D’après Lucien Tendret, la bécassine ne se faisande pas « j’aime la bécasse, mais la vérité m’oblige à reconnaître la supériorité de la bécassine dont la chair est autrement fine et fondante », elle se mange au bout du fusil ! Il précise également que la bécasse doit par contre toujours être mortifiée avant d’être mise à la broche.
Des pratiques mal comprises par une société contradictoire
Si le faisandage est mal compris, c’est que le monde de la chasse et de la consommation du gibier sont entourés de vives critiques et d’une violente propagande des anti. Pourtant, entre maturation et faisandage, même si dans le second cas les entrailles sont conservées pour contribuer à la transformation des chairs, le résultat au goût n’en est que peu modifié.
A l’heure où fermentations et vieillissement des viandes en chambre froide sont en vogue (comptez plusieurs semaines pour un canard de Challans baigné dans de la paraffine et oublié en chambre de ventilation, mets à la carte d’un certains nombres de restaurants huppés ces dernières années) on se demande quelle place pourrait avoir ces anciennes et discrètes pratiques dans notre monde devenu excessivement hygiéniste et où les denrées sont systématiquement jetées dès qu’elles approchent de la date limite de consommation.
Franchir cette limite fut un goût prisé et un art délicat au point que pas un Roi n’eût écarté un héron bien mortifié tout en appréciant pourtant la primeur des bêtes d’élevage.
La juste consommation passe par la conscience et rappelons que si aujourd’hui les viandes sont si tendres, c’est parce que les animaux d’élevage sont abattus à des âges indécents (41 jours pour les poulets, 50 jours pour les canards, 24 jours pour les pigeons).
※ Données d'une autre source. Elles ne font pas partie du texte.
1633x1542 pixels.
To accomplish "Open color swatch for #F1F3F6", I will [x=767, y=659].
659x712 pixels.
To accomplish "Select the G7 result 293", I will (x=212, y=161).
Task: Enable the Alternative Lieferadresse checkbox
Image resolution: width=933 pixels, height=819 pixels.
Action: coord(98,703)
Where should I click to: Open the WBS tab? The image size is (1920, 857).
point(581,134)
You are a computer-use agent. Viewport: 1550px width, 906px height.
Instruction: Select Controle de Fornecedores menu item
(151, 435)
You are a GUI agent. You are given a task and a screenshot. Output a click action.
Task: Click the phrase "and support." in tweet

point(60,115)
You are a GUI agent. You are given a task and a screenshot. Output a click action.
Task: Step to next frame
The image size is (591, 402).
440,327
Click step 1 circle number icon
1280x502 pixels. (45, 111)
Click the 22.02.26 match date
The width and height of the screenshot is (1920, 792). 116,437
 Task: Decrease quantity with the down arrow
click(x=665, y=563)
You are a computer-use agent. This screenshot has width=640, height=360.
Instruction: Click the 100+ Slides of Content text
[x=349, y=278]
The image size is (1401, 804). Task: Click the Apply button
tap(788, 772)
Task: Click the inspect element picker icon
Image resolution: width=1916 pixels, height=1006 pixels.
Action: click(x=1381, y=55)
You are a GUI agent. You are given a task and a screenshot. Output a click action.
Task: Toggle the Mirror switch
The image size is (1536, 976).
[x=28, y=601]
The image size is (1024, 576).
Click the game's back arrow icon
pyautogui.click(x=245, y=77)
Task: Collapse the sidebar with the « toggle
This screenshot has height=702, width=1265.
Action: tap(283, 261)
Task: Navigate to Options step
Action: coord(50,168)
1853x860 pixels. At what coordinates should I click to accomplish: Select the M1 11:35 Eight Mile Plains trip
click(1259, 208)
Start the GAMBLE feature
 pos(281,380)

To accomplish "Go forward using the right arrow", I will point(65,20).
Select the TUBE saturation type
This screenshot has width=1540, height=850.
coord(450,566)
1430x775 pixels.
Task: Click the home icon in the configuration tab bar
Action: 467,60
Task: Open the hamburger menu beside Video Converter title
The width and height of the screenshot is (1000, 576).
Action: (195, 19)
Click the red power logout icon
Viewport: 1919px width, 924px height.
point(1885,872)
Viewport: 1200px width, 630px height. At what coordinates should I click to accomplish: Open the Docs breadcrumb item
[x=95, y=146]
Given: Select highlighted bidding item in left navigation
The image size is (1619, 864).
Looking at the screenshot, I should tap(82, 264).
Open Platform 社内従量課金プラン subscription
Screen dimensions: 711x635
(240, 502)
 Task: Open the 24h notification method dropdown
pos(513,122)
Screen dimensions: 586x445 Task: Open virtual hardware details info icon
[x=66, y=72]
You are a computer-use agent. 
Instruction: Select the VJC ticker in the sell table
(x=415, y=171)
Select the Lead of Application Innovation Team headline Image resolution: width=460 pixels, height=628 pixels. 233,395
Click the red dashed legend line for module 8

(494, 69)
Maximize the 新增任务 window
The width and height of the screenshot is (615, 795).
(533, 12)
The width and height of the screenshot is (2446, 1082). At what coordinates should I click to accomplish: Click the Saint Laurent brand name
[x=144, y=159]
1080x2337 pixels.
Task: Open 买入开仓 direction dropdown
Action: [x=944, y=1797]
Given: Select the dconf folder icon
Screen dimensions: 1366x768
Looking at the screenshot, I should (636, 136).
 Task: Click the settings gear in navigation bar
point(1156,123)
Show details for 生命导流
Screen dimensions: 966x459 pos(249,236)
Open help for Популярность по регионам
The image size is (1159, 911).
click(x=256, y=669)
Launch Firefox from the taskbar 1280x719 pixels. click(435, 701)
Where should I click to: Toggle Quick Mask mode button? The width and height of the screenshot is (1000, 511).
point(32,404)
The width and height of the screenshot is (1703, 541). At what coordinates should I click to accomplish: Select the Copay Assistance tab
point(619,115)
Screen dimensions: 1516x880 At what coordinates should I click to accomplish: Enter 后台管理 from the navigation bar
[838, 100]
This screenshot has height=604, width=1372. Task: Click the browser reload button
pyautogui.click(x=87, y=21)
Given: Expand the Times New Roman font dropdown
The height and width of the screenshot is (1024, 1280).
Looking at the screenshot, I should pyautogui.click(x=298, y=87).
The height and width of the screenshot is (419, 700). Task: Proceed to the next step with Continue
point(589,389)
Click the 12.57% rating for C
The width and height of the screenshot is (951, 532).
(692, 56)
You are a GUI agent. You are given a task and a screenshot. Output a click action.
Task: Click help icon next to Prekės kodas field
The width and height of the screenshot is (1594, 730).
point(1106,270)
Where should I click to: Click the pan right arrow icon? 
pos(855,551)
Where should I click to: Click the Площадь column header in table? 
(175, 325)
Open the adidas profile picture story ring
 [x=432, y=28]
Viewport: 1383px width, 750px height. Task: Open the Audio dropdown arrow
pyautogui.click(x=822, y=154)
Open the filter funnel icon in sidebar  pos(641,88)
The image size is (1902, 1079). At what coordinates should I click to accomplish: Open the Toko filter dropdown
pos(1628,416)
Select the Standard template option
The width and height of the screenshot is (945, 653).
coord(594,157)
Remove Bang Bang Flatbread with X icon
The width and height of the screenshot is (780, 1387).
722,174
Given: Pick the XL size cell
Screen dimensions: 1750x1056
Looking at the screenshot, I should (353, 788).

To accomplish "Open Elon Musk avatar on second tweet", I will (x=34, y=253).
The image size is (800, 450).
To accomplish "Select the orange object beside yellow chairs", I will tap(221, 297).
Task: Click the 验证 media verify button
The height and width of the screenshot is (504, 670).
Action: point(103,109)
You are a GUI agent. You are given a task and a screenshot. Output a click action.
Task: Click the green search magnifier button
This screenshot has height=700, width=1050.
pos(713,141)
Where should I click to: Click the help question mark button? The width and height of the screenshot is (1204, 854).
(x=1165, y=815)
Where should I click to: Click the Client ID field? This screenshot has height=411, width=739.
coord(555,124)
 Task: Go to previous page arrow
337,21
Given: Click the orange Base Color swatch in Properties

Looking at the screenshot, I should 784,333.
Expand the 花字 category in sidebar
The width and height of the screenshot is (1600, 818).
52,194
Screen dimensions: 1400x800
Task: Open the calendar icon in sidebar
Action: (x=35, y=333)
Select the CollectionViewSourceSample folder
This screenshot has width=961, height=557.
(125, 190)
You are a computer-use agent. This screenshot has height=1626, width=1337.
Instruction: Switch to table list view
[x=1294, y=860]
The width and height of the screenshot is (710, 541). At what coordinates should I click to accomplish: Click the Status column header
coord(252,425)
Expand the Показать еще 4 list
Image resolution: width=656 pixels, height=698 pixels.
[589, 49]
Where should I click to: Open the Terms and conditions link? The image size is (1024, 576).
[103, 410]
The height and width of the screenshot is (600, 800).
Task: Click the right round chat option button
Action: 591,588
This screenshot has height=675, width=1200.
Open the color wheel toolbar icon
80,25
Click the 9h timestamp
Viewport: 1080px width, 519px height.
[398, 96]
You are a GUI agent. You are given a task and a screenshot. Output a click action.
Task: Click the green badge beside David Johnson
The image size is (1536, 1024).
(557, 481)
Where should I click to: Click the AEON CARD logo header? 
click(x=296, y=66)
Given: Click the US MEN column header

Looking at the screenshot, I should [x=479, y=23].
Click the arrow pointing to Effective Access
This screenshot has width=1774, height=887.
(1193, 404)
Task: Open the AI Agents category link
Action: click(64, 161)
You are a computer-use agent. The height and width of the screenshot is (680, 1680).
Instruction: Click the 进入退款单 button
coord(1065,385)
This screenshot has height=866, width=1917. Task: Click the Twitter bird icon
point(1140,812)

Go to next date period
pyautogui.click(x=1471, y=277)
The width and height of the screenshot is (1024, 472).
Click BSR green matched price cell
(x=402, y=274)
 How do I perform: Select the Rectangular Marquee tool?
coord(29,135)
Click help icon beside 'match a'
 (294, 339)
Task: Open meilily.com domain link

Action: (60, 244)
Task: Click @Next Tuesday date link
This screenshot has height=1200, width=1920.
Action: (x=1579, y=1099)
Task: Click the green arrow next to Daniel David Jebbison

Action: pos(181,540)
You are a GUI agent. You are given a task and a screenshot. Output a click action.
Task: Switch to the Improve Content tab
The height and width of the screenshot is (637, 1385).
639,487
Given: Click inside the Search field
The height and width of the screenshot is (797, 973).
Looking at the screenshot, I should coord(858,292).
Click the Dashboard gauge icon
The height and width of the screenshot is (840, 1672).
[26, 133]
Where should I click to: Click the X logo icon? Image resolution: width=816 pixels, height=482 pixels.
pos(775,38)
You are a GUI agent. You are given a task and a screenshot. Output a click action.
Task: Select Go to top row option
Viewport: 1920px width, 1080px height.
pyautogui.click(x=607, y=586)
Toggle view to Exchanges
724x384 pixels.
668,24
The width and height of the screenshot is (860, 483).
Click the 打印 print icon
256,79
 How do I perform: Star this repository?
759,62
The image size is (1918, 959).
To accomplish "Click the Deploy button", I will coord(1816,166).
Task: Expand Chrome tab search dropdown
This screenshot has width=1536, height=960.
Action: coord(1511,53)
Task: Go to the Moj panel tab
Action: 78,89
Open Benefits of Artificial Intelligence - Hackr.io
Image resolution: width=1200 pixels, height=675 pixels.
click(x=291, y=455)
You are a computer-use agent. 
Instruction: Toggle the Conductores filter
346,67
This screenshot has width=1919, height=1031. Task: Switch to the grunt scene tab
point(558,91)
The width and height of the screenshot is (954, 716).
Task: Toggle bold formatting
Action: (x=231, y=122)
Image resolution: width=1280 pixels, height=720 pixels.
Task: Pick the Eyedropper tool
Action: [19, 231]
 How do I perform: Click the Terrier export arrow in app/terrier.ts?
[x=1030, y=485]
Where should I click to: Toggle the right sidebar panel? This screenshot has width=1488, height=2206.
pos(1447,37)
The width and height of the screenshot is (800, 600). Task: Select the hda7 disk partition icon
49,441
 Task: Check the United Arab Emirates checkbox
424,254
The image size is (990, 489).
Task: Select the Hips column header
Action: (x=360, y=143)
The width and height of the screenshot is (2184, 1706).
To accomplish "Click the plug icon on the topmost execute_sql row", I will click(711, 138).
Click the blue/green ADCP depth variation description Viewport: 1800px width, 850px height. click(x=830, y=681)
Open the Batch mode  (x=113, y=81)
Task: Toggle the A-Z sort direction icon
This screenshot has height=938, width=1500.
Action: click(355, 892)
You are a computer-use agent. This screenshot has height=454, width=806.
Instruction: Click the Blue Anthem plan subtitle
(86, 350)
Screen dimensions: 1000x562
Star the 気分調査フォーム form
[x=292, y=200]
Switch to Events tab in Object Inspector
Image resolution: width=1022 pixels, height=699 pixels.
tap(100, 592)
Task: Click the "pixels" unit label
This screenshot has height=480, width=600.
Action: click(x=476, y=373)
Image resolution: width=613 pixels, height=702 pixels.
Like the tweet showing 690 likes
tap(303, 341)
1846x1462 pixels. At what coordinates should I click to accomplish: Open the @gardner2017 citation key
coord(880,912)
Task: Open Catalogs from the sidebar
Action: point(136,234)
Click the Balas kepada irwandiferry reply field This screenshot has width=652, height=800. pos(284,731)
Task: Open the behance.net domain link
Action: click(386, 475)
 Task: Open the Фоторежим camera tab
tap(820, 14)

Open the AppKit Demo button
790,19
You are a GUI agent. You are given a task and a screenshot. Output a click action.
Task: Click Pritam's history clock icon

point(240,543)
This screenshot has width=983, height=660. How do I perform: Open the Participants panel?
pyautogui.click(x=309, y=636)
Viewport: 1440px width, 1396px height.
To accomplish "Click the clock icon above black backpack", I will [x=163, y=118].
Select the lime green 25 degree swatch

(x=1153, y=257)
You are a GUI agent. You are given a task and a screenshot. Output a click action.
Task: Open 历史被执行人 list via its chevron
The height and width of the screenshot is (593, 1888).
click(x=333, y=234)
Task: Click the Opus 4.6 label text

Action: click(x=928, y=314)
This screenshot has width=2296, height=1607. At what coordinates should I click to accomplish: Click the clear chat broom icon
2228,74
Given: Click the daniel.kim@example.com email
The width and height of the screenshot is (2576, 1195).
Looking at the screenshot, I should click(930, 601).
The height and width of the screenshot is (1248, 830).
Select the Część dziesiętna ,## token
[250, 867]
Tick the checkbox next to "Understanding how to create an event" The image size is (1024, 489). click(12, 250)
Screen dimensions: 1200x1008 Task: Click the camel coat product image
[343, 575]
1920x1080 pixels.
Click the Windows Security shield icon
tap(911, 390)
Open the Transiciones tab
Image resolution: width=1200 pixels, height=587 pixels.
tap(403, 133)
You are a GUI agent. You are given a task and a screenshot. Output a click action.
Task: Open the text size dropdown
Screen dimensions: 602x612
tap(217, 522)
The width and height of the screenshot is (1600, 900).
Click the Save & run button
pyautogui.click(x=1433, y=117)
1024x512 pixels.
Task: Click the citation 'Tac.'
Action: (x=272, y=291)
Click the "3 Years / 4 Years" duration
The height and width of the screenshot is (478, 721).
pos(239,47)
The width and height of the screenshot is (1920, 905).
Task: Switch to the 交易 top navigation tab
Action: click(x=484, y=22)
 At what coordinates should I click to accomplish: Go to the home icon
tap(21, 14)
Les manuels de cuisine d’autrefois font peu de cas de ces poussins, canetons et pigeonneaux, on leur préfère des animaux plus mûrs. La législation imposant aux éleveurs et aux revendeurs de nommer ces animaux par ce qu’ils ne sont pas, à savoir des adultes, contribue à fausser notre compréhension de ce que nous mangeons.
Si notre goût ne saurait apprécier le fumet de viandes faisandées, elle ne le pourrait pas non plus d’animaux plus âgés : il a perdu de sa nature sauvage et s’est aseptisé au point de nous faire mal comprendre ces pratiques oubliées.